Records:
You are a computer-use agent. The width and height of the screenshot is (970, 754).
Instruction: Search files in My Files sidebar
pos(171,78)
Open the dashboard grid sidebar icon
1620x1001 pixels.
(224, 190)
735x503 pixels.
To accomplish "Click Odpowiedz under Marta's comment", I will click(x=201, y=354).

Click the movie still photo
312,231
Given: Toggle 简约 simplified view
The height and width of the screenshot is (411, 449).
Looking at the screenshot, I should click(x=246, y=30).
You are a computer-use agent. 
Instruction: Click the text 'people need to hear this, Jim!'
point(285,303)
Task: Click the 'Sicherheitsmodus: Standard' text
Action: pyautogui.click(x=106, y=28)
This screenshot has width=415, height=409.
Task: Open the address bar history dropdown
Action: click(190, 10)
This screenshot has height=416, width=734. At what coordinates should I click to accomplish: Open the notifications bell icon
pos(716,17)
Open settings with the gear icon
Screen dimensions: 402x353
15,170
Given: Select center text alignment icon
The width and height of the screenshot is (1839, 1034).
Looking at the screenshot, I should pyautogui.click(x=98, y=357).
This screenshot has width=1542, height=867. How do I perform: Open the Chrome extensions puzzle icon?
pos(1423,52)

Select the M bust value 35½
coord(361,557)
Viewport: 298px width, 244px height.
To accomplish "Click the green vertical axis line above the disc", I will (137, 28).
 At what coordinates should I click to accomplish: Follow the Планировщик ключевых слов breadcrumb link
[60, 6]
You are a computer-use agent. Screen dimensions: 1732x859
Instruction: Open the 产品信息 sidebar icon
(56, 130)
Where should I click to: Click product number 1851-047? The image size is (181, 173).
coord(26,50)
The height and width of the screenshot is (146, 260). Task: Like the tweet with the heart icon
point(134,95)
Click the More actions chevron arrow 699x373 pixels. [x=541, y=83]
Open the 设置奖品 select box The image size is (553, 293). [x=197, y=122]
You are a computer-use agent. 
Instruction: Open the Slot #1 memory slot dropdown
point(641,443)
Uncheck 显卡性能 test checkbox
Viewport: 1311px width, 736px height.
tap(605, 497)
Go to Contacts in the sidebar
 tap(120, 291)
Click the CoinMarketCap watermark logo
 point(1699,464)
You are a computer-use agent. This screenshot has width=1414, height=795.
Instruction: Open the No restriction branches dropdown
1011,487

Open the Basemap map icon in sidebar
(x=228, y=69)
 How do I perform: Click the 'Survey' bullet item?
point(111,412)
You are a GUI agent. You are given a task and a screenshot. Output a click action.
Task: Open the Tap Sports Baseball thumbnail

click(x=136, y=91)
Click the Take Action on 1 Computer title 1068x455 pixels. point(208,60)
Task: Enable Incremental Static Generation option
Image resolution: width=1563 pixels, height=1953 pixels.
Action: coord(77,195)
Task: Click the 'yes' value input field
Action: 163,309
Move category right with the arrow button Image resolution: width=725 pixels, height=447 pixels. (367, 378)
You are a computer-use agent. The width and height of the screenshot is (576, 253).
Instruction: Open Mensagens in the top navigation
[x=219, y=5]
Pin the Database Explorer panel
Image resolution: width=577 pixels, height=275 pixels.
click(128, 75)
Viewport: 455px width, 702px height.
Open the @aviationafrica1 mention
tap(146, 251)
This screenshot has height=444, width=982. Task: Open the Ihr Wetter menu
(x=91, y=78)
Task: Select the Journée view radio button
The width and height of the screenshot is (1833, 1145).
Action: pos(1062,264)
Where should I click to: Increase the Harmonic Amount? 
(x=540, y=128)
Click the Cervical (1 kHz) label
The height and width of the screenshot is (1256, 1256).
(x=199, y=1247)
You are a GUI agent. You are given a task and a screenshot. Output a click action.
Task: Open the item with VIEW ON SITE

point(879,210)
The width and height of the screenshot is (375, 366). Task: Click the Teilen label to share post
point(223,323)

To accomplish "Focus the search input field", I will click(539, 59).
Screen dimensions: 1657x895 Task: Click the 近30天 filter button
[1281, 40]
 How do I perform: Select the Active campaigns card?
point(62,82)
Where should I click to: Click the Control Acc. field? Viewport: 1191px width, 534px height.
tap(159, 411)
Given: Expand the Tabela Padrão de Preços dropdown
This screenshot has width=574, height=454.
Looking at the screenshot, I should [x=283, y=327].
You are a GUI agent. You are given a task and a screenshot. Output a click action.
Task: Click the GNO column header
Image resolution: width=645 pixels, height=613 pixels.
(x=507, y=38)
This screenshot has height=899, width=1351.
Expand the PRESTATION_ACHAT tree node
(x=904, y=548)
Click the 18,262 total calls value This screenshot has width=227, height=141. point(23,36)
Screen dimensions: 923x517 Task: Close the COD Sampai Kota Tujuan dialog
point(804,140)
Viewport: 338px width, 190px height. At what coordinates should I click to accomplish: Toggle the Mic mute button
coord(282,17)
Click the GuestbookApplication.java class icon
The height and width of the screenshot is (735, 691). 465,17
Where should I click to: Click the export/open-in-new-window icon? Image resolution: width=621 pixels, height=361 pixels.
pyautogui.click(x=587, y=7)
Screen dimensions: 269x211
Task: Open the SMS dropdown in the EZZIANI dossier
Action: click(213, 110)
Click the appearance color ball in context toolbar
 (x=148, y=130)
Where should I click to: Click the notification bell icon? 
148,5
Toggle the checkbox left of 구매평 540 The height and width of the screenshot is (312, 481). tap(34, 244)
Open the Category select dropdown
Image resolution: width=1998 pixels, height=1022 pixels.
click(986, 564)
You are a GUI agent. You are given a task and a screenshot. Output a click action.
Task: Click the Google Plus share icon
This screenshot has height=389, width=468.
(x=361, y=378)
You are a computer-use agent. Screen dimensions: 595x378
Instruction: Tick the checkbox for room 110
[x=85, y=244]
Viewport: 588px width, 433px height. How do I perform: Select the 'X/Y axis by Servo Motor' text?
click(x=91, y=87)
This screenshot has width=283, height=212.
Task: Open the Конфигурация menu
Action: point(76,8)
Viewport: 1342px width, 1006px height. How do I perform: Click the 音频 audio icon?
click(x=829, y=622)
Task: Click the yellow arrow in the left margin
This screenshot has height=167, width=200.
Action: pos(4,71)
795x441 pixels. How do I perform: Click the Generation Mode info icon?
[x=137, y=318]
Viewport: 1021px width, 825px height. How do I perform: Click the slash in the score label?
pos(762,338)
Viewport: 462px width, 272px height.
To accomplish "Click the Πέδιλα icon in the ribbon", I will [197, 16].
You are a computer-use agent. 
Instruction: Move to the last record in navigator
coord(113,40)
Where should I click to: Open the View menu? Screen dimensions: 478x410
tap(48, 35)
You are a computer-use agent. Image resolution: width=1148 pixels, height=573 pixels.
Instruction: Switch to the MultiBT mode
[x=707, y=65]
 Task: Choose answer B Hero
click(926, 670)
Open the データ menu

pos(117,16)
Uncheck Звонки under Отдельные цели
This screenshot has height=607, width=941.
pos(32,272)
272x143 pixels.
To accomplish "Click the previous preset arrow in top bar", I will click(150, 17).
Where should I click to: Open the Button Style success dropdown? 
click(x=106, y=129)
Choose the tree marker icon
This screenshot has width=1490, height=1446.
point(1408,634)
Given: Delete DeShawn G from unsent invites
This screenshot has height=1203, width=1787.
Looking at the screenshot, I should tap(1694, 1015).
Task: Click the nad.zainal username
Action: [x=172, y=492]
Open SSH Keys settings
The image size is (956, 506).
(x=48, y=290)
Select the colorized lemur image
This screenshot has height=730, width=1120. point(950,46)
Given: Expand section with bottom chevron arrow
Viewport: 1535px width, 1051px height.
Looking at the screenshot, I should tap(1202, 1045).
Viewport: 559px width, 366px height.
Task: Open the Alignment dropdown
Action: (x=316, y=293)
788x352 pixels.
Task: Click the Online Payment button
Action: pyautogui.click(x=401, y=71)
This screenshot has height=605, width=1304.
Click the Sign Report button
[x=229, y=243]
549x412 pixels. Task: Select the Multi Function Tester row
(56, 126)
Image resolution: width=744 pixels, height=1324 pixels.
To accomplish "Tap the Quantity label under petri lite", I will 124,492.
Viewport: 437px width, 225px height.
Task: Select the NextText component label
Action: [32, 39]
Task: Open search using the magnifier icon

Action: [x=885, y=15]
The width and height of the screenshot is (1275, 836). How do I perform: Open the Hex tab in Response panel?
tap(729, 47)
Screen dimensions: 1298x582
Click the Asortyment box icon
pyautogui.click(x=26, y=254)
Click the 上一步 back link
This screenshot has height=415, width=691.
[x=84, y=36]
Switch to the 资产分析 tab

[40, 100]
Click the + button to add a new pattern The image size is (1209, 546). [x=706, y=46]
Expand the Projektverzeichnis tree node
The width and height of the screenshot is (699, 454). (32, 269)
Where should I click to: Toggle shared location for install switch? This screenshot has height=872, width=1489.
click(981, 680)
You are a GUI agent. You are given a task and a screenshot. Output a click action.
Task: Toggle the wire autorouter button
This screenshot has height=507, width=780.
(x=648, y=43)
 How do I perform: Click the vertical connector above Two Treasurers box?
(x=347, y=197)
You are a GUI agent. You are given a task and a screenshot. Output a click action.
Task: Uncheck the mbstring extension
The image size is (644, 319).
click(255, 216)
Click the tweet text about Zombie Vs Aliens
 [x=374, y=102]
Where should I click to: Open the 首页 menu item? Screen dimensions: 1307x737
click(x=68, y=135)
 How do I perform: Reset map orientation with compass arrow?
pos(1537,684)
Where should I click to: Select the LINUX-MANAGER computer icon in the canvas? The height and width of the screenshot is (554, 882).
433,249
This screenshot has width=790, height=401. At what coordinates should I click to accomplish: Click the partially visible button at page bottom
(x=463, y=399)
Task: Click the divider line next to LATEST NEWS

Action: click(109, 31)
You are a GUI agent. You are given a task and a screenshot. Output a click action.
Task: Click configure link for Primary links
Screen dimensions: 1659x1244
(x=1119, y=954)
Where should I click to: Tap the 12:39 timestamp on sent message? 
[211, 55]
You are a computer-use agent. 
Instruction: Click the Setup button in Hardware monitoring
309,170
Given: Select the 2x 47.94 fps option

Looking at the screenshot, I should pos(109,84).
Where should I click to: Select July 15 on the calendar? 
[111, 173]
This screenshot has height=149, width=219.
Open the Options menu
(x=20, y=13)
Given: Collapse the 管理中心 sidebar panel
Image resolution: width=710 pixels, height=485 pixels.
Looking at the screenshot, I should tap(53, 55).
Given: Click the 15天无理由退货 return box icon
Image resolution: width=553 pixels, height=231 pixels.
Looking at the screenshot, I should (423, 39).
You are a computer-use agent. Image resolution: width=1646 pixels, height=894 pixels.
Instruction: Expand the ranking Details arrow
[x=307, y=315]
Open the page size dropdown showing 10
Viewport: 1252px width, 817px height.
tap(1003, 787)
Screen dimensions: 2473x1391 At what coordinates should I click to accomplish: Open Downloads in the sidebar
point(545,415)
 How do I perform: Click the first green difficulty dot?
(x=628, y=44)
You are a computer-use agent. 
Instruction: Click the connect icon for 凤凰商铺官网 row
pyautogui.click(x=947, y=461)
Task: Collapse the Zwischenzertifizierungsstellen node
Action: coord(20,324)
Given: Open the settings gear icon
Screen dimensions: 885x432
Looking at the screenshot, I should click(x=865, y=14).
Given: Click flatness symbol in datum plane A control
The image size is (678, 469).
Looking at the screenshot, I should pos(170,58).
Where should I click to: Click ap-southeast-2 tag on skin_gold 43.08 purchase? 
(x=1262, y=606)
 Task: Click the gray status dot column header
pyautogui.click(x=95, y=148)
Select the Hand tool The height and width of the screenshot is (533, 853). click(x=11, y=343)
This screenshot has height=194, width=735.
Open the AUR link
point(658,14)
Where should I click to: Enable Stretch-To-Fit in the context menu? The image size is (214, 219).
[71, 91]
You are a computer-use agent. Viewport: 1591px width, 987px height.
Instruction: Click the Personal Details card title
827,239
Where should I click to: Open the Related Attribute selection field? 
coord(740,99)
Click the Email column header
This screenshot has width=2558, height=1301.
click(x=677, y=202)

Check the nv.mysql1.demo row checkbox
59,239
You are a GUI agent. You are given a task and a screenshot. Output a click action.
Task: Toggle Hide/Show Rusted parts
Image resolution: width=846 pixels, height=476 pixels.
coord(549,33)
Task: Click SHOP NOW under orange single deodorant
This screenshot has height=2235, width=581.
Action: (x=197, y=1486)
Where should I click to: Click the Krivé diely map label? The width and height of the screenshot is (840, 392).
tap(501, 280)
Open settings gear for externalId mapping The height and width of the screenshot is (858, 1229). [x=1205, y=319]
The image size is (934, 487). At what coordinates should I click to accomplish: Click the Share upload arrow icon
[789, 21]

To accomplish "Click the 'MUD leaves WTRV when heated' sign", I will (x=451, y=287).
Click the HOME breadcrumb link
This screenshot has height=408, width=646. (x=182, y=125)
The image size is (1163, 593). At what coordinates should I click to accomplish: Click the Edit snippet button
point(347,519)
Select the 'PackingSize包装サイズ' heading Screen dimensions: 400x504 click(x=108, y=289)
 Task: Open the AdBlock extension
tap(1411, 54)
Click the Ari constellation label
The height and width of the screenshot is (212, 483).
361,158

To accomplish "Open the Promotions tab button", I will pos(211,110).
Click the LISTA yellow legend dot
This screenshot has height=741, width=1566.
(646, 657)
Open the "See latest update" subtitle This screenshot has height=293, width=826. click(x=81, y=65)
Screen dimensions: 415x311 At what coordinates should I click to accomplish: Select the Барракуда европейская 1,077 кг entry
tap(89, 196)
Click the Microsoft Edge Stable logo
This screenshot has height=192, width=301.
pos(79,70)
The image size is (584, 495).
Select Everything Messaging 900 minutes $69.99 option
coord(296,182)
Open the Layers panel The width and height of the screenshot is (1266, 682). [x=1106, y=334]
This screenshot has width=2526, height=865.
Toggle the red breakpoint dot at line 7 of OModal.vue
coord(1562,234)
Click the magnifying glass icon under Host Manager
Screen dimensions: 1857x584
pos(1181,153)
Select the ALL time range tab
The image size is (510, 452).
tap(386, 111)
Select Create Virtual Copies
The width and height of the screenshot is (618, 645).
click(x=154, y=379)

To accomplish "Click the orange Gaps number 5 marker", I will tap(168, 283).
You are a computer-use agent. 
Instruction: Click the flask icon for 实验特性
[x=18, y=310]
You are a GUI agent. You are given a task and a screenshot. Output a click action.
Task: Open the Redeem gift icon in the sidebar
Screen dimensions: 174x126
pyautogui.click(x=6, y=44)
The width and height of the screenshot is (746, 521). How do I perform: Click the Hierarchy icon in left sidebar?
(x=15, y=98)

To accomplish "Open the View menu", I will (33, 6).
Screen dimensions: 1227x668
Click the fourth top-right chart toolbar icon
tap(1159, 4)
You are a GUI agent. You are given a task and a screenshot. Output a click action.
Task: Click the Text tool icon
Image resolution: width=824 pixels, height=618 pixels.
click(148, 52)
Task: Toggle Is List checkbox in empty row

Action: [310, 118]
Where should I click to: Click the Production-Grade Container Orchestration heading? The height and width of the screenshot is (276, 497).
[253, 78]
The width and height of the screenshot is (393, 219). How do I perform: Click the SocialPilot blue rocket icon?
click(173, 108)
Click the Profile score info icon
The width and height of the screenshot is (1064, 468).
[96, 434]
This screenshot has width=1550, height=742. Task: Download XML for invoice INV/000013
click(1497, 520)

◆ **PROBLEM STATEMENT**
Copy out, unchanged, the stretch of the data above from the line containing "Screen dimensions: 415x311" through the line containing "will tap(168, 283).".

◆ **ANSWER TO THE EXERCISE**
Screen dimensions: 415x311 At what coordinates should I click to accomplish: Select the Барракуда европейская 1,077 кг entry
tap(89, 196)
Click the Microsoft Edge Stable logo
This screenshot has height=192, width=301.
pos(79,70)
The image size is (584, 495).
Select Everything Messaging 900 minutes $69.99 option
coord(296,182)
Open the Layers panel The width and height of the screenshot is (1266, 682). [x=1106, y=334]
This screenshot has width=2526, height=865.
Toggle the red breakpoint dot at line 7 of OModal.vue
coord(1562,234)
Click the magnifying glass icon under Host Manager
Screen dimensions: 1857x584
pos(1181,153)
Select the ALL time range tab
The image size is (510, 452).
tap(386, 111)
Select Create Virtual Copies
The width and height of the screenshot is (618, 645).
click(x=154, y=379)

To accomplish "Click the orange Gaps number 5 marker", I will tap(168, 283).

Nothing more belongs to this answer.